Under the Farm to Fork strategy, the European Commission has set a target for at least 25 % of agricultural land in the EU to be under organic farming by 2030. This is an important element of the European Green Deal. Achieving this goal will require the development and dissemination of new organic cultivars, and the EU-funded LIVESEED (improve performance of organic agriculture by boosting organic seed and plant breeding efforts across Europe) project sought to support this by tackling the issue of organic seed availability and quality from a variety of angles, from market aspects through to regulation. Launched in 2017, the project brought together 48 organizations from 18 European countries, including plant researchers, crop breeders, seed producers, organic associations, and retailers.
One of the researchers involved is Edwin Nuijten, a plant scientist at De Beersche Hoeve in the Netherlands, who led a part of the work plan that focused on how different breeding approaches can support and strengthen each other. “Breeding is not only about producing the best plant for the best field, but it’s also a process, we need to take into account also the social aspects,” he says. LIVESEED’s goal was to combine the best elements of different plant breeding approaches.
The consortium identified four specific approaches, referred to as ecosystem-based, community-based, trait-based, and corporate-based. Ecosystem-based approaches examine how a crop interacts with and can contribute to the surrounding environment.

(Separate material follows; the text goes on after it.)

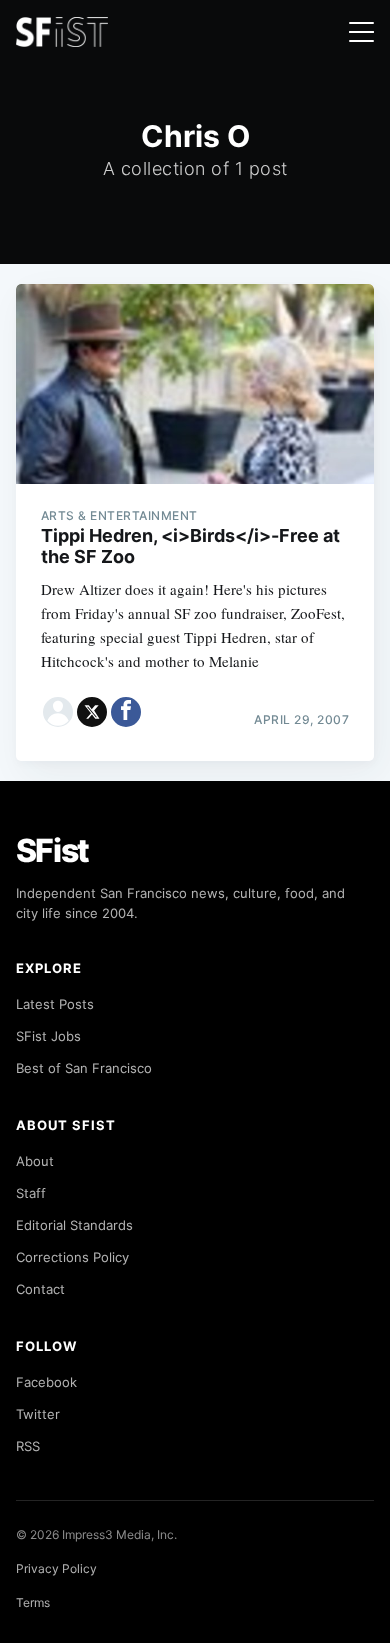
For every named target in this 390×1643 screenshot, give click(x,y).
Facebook (46, 1382)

Community-based approaches have a strong connection between the breeder and growers, seeking to maximize societal value to them. Trait-based approaches pursue broader societal benefits by improving specific traits, such as increasing the concentration of essential vitamins in crops, while corporate-based approaches seek to maximize profit and minimize costs. “These are all value-driven but their values are different,” adds Nuijten. “This is not to say that some values are better than others, but to ask how we can connect them so that they strengthen each other, and improve ecological and social resilience.”
The consortium gathered information on breeding techniques and published a number of research papers. More than 800 organic farmers were consulted on various aspects related to plant breeding and seed markets, and LIVESEED contributed to the expansion of the Organic Farm Knowledge Platform with a dedicated section on these themes. The LIVESEED project also developed a router database at the EU scale which enables seed suppliers to enter offers into other national databases with a single entry.
The team is now working on the implementation of their findings, drafting guidelines for implementing a combined breeding approach. The situation is acute, as developing new crop varieties is a slow process, and breeders must act now to prepare for agricultural challenges in the future, such as tighter restrictions on pesticide use and a changing climate. In addition, notes Nuijten, farmers and consumers are threatened by dysfunction in the plant breeding and seed market. “When you look at conventional breeding, two or three companies dominate the market of each fruit and vegetable. If one company terminates its breeding program, farmers are wholly dependent on the other.
“Even for conventional agriculture, the situation is not sustainable,” he explains. “Organic seed and plant breeding can provide an opportunity to think about more sustainable breeding approaches. We need to develop many more new alternatives, so this resource is useful for all farmers,” says Nuijten. “It’s often said that organic food is too expensive, but you could say that conventional food is too cheap – take hidden costs into account and a different picture emerges.”